私は突然、母の介護をすることになりました。6年半の介護生活でした。

もともと旅行好きで行動的な母が寝たきりになった原因は骨粗しょう症でした。診断を受けたのは母がまだ50代、私が中学生の頃でした。その後、骨粗しょう症による圧迫骨折で入退院を繰り返しましたが、痛みがなくなれば日常生活に戻っていました。

ところが2014年の秋、入院して10日ほどすると母の様子が変わりました。会話がちぐはぐになってしまうのです。母はいつも私が出演する番組を楽しみにしていました。病院で母に「見た?」と尋ねると「恵利ちゃん、何でニュース番組に出ていたの?」と言いました。私が出ていたのはバラエティ番組、娘を見間違えてしまったのでしょうか?ショックな出来事でした。

さらに父親の話題。「お父さん家で何してる?」と母に聞かれました。実は私がソロデビューする一週間前に父は他界、それから30年が経っていました。「これが認知症...?」私の頭の中はパニック状態でした。

高齢者の意識障害としては認知症、そして同じような症状で「せん妄」があります。せん妄は一時的なもので、急激な環境の変化が原因で症状が出ることがあります。母の場合は入院です。環境が戻れば治ることもあります。ところが、退院する日になって母が立てないことを知りました。これが介護の始まり、青天の霹靂でした。
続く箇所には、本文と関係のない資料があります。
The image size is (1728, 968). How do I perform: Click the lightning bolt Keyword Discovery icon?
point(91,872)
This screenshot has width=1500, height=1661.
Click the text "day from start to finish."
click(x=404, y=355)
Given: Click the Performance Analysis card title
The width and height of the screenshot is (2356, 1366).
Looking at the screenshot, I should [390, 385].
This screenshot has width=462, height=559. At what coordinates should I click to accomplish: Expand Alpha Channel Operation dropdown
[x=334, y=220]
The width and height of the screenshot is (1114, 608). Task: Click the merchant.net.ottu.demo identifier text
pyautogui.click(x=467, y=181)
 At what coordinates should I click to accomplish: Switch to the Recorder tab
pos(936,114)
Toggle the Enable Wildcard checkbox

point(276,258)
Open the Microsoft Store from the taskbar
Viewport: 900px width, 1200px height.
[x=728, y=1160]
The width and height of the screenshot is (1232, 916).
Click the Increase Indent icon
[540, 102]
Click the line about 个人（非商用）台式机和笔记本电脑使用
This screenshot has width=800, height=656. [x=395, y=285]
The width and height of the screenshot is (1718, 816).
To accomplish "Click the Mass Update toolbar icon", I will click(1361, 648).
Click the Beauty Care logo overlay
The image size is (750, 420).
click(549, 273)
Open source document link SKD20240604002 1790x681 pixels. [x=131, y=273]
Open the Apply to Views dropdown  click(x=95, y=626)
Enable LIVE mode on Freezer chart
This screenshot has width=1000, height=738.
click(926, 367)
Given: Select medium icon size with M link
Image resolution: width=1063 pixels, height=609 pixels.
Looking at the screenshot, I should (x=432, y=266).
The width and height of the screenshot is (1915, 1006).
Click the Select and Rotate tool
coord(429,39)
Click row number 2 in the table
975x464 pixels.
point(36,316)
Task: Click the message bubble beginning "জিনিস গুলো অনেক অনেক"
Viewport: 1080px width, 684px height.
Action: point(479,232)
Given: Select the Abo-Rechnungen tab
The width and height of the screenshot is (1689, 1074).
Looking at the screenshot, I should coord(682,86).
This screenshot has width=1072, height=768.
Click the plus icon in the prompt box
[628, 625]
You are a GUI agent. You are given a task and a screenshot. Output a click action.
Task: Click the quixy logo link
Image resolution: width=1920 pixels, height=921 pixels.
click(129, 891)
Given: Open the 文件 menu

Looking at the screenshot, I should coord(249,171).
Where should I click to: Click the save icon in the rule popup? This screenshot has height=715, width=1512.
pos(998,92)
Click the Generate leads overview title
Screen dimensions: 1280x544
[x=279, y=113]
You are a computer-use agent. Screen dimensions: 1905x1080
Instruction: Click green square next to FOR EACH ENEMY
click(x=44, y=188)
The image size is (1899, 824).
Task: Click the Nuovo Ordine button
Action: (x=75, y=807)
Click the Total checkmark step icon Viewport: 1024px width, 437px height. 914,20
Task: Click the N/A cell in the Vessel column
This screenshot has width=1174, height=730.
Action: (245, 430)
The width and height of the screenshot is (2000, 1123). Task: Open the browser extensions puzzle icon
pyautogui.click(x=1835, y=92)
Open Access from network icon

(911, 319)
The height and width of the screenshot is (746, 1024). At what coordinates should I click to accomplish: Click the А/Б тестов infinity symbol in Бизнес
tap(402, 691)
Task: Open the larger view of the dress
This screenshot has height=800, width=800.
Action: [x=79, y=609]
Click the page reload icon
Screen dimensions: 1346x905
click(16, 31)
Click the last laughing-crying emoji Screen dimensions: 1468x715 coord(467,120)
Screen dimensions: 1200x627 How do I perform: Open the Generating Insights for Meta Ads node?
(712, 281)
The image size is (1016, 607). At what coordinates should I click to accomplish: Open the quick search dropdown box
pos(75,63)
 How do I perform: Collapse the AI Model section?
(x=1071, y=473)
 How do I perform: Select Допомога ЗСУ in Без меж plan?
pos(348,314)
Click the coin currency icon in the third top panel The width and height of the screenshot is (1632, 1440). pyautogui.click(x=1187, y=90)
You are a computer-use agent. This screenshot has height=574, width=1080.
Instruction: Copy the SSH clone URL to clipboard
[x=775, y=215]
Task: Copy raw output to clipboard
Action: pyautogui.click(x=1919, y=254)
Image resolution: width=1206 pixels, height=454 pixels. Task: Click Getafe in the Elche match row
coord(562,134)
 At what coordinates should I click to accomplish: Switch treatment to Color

それからやることはたくさんありました。大人用のおむつはどうするのか?介護ベッドは借りるのか、買うのか?それすらわかりません。「自分の頭と心を整理しないと前に進めない」そう思った時、ふと、愛犬が亡くなり悲しくてどうしようもなかった時にブログに想いを綴ったことを思い出しました。そして自問自答しました。「親が老いることは悲しいことだけど恥ずべきことではない」では「老いて人の手が必要になることは?」「全然恥ずかしくない」そう思えたのでブログに書きました。すると大きな反響がありました。励ましの言葉とともにたくさんの学びがあり、勇気をもらったり不満を解消してくれたり...題して「言いふらし介護」です。ひとりで抱え込まずに声を大にして言いふらして欲しいと思います。

私と母はもともと仲の良い親子だったので延命治療はしないとか、家族葬だけでいいとか、普段から話をしていました。ある日ふたりでテレビを見ていると白い着物の「死装束」を紹介していました。母に「これ着るの?」と尋ねるとしばらく考えて母は「ウェディングドレス」と答えました。昭和3年生まれの母は結婚式もドレスではなかったので、密かに憧れていたのでしょう。ハンドメイドでウェディングドレスを作って母との約束を果たせたことは良かったと思います。

信頼関係があったからこそ、母はすべて私にゆだねてくれました。そして私も母の意に沿った介護と看取りができたことは、私にとって、残された家族にとって本当に幸せな時間でした。